• [Exercise directions]
Nothing in the data is to be left out; copy it exactly.

• [Input data]
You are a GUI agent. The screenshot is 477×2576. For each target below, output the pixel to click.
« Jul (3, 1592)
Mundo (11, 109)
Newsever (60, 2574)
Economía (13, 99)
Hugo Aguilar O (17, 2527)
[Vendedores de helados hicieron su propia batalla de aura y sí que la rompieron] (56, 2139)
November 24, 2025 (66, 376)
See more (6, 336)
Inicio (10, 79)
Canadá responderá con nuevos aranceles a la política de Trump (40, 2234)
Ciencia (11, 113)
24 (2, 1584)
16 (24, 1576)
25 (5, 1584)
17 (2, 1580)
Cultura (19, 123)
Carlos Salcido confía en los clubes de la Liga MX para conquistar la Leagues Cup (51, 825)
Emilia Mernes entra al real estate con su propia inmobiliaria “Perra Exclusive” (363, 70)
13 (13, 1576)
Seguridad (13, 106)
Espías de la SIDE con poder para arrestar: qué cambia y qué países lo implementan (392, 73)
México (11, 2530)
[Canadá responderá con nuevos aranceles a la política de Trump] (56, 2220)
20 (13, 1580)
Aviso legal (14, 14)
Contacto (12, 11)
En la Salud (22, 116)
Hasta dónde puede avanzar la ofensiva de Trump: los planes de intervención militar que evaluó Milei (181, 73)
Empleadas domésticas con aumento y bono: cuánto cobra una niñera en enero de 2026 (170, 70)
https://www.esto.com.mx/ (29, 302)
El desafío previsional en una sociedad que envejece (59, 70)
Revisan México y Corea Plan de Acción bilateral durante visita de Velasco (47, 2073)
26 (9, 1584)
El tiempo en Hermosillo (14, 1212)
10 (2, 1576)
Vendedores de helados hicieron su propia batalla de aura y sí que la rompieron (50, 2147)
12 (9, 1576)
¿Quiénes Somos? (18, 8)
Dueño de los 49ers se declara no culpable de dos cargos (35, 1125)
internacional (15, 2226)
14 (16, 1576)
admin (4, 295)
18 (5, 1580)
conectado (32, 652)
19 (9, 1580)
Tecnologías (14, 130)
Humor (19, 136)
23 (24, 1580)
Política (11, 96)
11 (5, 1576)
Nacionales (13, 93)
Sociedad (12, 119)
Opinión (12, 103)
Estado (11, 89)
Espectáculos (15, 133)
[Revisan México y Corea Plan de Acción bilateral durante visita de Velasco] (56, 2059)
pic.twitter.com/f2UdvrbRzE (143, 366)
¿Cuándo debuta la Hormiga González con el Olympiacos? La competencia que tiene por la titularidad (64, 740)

• [Response to this exercise]
You are a GUI agent. The screenshot is 477×2576. For each target below, output the pixel to click.
« Jul (3, 1592)
Mundo (11, 109)
Newsever (60, 2574)
Economía (13, 99)
Hugo Aguilar O (17, 2527)
[Vendedores de helados hicieron su propia batalla de aura y sí que la rompieron] (56, 2139)
November 24, 2025 (66, 376)
See more (6, 336)
Inicio (10, 79)
Canadá responderá con nuevos aranceles a la política de Trump (40, 2234)
Ciencia (11, 113)
24 (2, 1584)
16 (24, 1576)
25 (5, 1584)
17 (2, 1580)
Cultura (19, 123)
Carlos Salcido confía en los clubes de la Liga MX para conquistar la Leagues Cup (51, 825)
Emilia Mernes entra al real estate con su propia inmobiliaria “Perra Exclusive” (363, 70)
13 (13, 1576)
Seguridad (13, 106)
Espías de la SIDE con poder para arrestar: qué cambia y qué países lo implementan (392, 73)
México (11, 2530)
[Canadá responderá con nuevos aranceles a la política de Trump] (56, 2220)
20 (13, 1580)
Aviso legal (14, 14)
Contacto (12, 11)
En la Salud (22, 116)
Hasta dónde puede avanzar la ofensiva de Trump: los planes de intervención militar que evaluó Milei (181, 73)
Empleadas domésticas con aumento y bono: cuánto cobra una niñera en enero de 2026 (170, 70)
https://www.esto.com.mx/ (29, 302)
El desafío previsional en una sociedad que envejece (59, 70)
Revisan México y Corea Plan de Acción bilateral durante visita de Velasco (47, 2073)
26 (9, 1584)
El tiempo en Hermosillo (14, 1212)
10 (2, 1576)
Vendedores de helados hicieron su propia batalla de aura y sí que la rompieron (50, 2147)
12 (9, 1576)
¿Quiénes Somos? (18, 8)
Dueño de los 49ers se declara no culpable de dos cargos (35, 1125)
internacional (15, 2226)
14 (16, 1576)
admin (4, 295)
18 (5, 1580)
conectado (32, 652)
19 (9, 1580)
Tecnologías (14, 130)
Humor (19, 136)
23 (24, 1580)
Política (11, 96)
11 (5, 1576)
Nacionales (13, 93)
Sociedad (12, 119)
Opinión (12, 103)
Estado (11, 89)
Espectáculos (15, 133)
[Revisan México y Corea Plan de Acción bilateral durante visita de Velasco] (56, 2059)
pic.twitter.com/f2UdvrbRzE (143, 366)
¿Cuándo debuta la Hormiga González con el Olympiacos? La competencia que tiene por la titularidad (64, 740)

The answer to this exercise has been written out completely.